Although we don't believe in timing the market or panicking over market movements, we do like to keep an eye on big changes -- just in case they're material to our investing thesis.

What: Shares of drug developer Sagent Pharmaceuticals (Nasdaq: SGNT) plummeted 23% on Thursday after its full-year guidance disappointed Wall Street.

So what: Sagent's second-quarter results managed to top estimates -- EPS loss of $0.17 on revenue of $42.7 million -- but downbeat sales guidance for 2012 is forcing analysts to cut their valuation estimates considerably. Management cited increased competitive pressure, supply constraints at a major partner, and delayed product launches for the downbeat outlook, triggering serious concerns over its growth going forward.

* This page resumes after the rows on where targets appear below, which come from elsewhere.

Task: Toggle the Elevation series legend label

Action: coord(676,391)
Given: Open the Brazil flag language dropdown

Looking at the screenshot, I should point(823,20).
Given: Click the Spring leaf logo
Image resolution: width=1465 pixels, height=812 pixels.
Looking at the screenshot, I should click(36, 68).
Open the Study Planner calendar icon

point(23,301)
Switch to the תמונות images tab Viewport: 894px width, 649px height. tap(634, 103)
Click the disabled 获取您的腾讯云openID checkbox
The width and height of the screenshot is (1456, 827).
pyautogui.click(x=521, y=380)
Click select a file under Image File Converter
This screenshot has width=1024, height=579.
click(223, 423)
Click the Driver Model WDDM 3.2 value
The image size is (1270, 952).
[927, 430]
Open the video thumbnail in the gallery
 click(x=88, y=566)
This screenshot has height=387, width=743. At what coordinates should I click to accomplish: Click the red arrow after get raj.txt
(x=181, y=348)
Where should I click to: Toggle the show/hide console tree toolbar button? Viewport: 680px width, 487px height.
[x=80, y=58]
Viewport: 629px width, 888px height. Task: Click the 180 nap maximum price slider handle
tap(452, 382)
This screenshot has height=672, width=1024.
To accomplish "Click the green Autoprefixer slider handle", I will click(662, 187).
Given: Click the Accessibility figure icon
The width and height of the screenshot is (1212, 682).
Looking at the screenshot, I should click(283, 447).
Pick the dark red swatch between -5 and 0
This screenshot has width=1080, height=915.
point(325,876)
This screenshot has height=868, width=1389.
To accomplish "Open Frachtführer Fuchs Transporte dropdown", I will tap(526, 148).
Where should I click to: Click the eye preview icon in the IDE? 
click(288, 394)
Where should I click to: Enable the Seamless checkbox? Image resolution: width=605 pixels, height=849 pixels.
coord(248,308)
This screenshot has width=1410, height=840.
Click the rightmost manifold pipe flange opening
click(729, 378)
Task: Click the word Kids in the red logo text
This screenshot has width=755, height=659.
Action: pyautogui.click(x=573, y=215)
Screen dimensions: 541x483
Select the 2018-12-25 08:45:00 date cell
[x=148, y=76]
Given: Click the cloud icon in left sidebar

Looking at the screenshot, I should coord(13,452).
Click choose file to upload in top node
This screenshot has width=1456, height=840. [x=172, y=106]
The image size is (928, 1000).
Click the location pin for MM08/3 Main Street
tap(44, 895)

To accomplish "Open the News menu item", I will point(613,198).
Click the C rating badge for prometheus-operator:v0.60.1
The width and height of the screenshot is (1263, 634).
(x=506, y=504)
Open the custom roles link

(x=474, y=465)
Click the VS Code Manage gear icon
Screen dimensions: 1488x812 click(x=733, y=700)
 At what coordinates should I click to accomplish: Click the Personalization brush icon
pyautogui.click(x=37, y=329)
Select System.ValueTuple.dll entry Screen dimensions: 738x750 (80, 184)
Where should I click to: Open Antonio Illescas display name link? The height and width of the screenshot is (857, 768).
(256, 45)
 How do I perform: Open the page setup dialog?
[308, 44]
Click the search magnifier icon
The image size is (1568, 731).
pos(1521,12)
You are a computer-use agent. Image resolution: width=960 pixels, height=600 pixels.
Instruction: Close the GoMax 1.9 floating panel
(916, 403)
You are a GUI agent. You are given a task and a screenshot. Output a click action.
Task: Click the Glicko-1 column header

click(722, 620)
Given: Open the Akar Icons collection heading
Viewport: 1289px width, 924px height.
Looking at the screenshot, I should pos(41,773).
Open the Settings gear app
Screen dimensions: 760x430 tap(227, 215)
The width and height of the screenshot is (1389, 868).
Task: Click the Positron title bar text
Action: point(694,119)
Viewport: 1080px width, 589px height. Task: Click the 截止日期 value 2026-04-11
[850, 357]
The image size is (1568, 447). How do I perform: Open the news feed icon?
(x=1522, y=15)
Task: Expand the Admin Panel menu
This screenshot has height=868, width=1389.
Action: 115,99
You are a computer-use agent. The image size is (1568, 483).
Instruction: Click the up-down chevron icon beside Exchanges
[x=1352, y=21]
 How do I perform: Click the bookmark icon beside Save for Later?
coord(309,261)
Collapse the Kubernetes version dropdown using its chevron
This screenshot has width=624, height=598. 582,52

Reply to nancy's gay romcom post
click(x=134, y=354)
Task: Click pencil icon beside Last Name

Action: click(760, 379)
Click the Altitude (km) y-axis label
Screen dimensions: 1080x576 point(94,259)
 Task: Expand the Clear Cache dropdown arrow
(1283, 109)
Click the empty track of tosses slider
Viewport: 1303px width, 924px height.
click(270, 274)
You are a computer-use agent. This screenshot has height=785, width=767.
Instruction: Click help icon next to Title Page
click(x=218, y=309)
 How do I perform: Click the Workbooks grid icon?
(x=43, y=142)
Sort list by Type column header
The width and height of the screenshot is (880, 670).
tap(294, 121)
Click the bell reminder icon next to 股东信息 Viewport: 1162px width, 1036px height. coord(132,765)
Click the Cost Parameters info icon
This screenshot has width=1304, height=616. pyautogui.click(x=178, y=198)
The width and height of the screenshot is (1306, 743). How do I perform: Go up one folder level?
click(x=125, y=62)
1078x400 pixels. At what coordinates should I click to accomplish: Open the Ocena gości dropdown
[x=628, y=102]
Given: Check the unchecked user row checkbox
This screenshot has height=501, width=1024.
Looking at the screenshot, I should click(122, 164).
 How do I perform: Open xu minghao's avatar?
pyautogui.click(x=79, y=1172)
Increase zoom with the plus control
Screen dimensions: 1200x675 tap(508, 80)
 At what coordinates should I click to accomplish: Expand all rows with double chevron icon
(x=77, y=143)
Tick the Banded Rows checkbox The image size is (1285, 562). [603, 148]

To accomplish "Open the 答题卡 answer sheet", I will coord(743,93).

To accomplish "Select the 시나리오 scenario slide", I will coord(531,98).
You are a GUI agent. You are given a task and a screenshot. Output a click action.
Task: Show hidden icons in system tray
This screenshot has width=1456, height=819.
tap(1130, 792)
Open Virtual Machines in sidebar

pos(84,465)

Now what: Management now sees full-year revenue of $180 million-$200 million, down significantly from its prior view of $200 million-$250 million and well below the analyst consensus of $221 million. "Despite having to revise our near-term expectations, we continue to be focused on the long term development of the business and remain committed to achieving our strategic initiatives and growth trajectory," Chairman and CEO Jeffrey Yordon reassured investors. Of course, when you add the new revenue uncertainty to Sagent's already-speculative nature, I'd be cautious about buying into that turnaround talk.